▶ [ASSIGNMENT]
Make an exact copy of the lines starting at the top of the listing below and ending at the line that contains "[LinkedIn] (357, 893)", inclusive.

▶ [GIVEN DATA]
-.-.-

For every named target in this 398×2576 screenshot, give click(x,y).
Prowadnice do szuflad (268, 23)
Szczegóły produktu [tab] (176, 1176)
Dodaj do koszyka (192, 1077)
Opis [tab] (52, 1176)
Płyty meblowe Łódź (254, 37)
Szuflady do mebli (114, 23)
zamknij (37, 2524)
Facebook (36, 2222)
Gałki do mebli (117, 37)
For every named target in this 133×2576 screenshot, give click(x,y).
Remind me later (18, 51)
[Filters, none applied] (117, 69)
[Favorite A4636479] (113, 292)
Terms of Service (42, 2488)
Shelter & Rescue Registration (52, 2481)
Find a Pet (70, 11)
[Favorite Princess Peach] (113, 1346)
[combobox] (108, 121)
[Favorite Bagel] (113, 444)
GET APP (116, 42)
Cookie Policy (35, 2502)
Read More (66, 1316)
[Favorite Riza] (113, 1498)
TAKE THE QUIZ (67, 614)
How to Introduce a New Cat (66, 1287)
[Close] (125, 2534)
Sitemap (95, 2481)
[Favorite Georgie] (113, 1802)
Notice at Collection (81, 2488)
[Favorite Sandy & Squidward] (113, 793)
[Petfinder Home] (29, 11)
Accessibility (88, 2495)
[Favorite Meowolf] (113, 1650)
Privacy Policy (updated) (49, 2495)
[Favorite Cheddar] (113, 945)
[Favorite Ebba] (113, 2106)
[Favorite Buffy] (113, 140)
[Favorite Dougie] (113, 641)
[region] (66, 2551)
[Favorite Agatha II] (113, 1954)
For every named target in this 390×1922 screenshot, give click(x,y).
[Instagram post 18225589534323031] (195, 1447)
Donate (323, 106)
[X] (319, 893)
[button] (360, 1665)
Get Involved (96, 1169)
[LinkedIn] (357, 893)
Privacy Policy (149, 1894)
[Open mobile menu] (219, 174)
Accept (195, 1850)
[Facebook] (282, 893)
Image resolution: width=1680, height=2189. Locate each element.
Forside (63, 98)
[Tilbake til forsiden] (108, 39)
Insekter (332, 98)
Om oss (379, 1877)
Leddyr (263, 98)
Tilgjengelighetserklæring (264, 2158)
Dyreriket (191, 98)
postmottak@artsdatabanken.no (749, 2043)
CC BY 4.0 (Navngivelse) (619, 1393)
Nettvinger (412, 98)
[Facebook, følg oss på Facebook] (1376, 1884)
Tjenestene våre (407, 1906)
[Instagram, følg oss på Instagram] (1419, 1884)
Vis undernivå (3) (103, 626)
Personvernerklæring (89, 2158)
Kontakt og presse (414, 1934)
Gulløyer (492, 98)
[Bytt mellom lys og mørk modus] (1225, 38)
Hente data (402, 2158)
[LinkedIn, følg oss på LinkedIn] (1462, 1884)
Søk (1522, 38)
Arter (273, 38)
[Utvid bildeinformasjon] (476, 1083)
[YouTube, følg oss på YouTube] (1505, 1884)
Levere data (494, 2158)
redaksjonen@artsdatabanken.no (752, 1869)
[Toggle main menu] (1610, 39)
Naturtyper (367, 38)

-.-.-

▶ [EXPECTED ANSWER]
For every named target in this 398×2576 screenshot, give click(x,y).
Prowadnice do szuflad (268, 23)
Szczegóły produktu [tab] (176, 1176)
Dodaj do koszyka (192, 1077)
Opis [tab] (52, 1176)
Płyty meblowe Łódź (254, 37)
Szuflady do mebli (114, 23)
zamknij (37, 2524)
Facebook (36, 2222)
Gałki do mebli (117, 37)
For every named target in this 133×2576 screenshot, give click(x,y).
Remind me later (18, 51)
[Filters, none applied] (117, 69)
[Favorite A4636479] (113, 292)
Terms of Service (42, 2488)
Shelter & Rescue Registration (52, 2481)
Find a Pet (70, 11)
[Favorite Princess Peach] (113, 1346)
[combobox] (108, 121)
[Favorite Bagel] (113, 444)
GET APP (116, 42)
Cookie Policy (35, 2502)
Read More (66, 1316)
[Favorite Riza] (113, 1498)
TAKE THE QUIZ (67, 614)
How to Introduce a New Cat (66, 1287)
[Close] (125, 2534)
Sitemap (95, 2481)
[Favorite Georgie] (113, 1802)
Notice at Collection (81, 2488)
[Favorite Sandy & Squidward] (113, 793)
[Petfinder Home] (29, 11)
Accessibility (88, 2495)
[Favorite Meowolf] (113, 1650)
Privacy Policy (updated) (49, 2495)
[Favorite Cheddar] (113, 945)
[Favorite Ebba] (113, 2106)
[Favorite Buffy] (113, 140)
[Favorite Dougie] (113, 641)
[region] (66, 2551)
[Favorite Agatha II] (113, 1954)
For every named target in this 390×1922 screenshot, give click(x,y).
[Instagram post 18225589534323031] (195, 1447)
Donate (323, 106)
[X] (319, 893)
[button] (360, 1665)
Get Involved (96, 1169)
[LinkedIn] (357, 893)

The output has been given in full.